The biggest villains that the Next Generation crew had faced returned, the machine like Borg, who this time get personified by a Borg Queen, a source of temptation for Data, and a target for revenge when it comes to Captain Picard. They are relentless, and almost omnipotent foes, which makes battling them more a series of last stands, than an even fight, and we get a glimpse of the stakes that crew are fighting for when the Borg open their time portal.
Then there is the time travel aspect of the movie, back when Star Trek still hadn’t done time travel to death. There is the inevitable comic aspects of culture clash, and this is the one Next Generation movie that gets its sense of humour spot on, but by picking a time in the future yet to come, we get to see Star Trek history, not our own and we get an idea of where that optimistic vision of the future that Gene Roddenberry spun might just have begun.
The script is tight, the action is well paced, and there’s a great balance between the lighter moments in Montana, and the fight against the Borg on the Enterprise. What’s more, Jonathan Frakes in the director’s chair is a deft hand at delivering a cinematic experience. First Contact is an entertaining, and well put together Star Trek feature film. The only nit I have to pick with it is that this is where the Next Generation ensemble feel started to be lost, and the Next Gen movies shifted into becoming the Picard and Data show.
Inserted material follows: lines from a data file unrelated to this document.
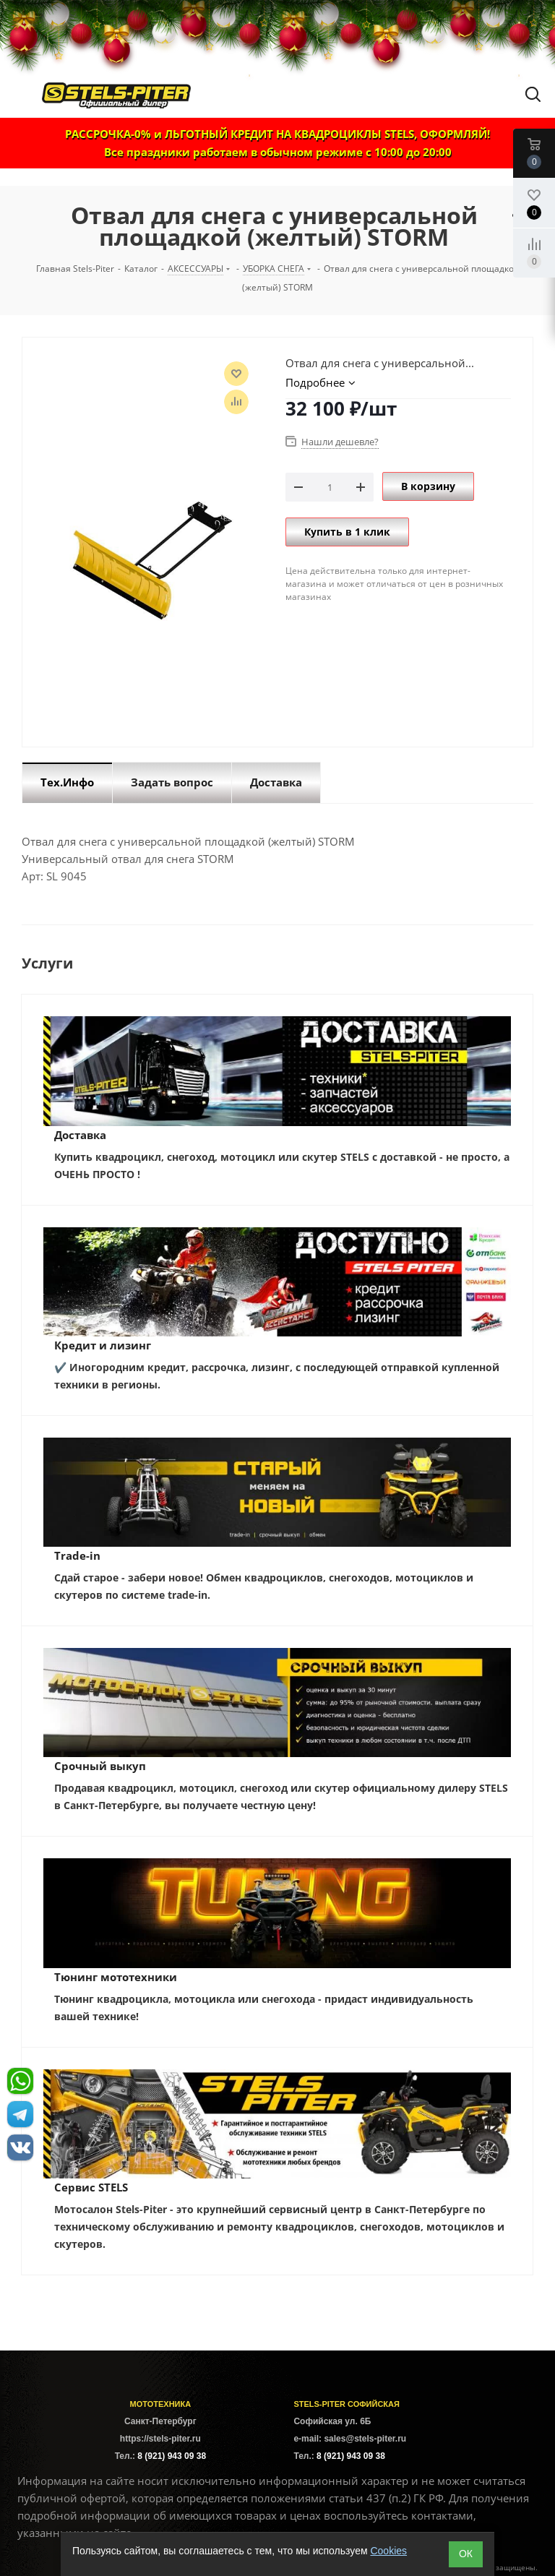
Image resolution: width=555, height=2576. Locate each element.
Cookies (388, 2550)
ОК (466, 2553)
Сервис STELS (91, 2187)
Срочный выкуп (100, 1766)
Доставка (80, 1135)
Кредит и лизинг (102, 1345)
I think the Star Trek Movies work best when they lean in on nostalgia and continuity. The best of the lot was and is The Wrath of Khan, which was a sequel to the original series Space Seed episode. It was then followed by The Search For Spock and The Voyage Home, which in terms of narrative followed on directly, making it a great trilogy. First Contact too serves as a direct sequel to the TNG Best of Both Worlds episodes. It offers a sense of familiarity and continuity to the audience that the other three TNG movies lack. As for this Blu-ray, in terms of A/V, it might not be the dramatic improvement over the first Blu-ray release that the earlier Trek films got, but it is still a marked improvement.